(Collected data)
----

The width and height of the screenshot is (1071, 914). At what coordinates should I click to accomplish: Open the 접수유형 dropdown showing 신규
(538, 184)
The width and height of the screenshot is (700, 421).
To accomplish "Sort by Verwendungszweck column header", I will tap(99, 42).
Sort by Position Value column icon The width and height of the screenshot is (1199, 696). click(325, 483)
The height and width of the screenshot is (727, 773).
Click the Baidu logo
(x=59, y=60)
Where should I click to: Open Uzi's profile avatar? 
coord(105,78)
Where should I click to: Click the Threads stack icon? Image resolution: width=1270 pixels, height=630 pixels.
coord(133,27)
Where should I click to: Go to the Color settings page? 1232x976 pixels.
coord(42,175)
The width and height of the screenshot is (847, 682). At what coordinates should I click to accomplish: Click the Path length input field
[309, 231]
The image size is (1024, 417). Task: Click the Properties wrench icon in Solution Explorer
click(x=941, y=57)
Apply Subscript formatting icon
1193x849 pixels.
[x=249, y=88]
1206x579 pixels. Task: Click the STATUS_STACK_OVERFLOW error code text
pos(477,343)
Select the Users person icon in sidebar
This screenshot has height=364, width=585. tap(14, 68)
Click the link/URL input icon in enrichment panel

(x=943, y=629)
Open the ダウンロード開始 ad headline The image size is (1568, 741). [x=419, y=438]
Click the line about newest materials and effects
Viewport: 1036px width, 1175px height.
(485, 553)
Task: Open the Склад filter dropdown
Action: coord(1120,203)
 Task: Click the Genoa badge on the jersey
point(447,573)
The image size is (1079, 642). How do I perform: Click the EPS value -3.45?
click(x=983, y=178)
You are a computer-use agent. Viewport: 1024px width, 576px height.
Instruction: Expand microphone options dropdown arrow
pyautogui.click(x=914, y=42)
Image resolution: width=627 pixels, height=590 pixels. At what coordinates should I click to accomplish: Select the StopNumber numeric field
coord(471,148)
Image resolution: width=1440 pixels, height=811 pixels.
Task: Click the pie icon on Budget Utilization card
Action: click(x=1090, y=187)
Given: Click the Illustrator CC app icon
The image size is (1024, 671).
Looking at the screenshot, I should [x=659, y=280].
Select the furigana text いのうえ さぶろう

----

Filter the records above and copy every line that contains the word "column".

To accomplish "Sort by Verwendungszweck column header", I will tap(99, 42).
Sort by Position Value column icon The width and height of the screenshot is (1199, 696). click(325, 483)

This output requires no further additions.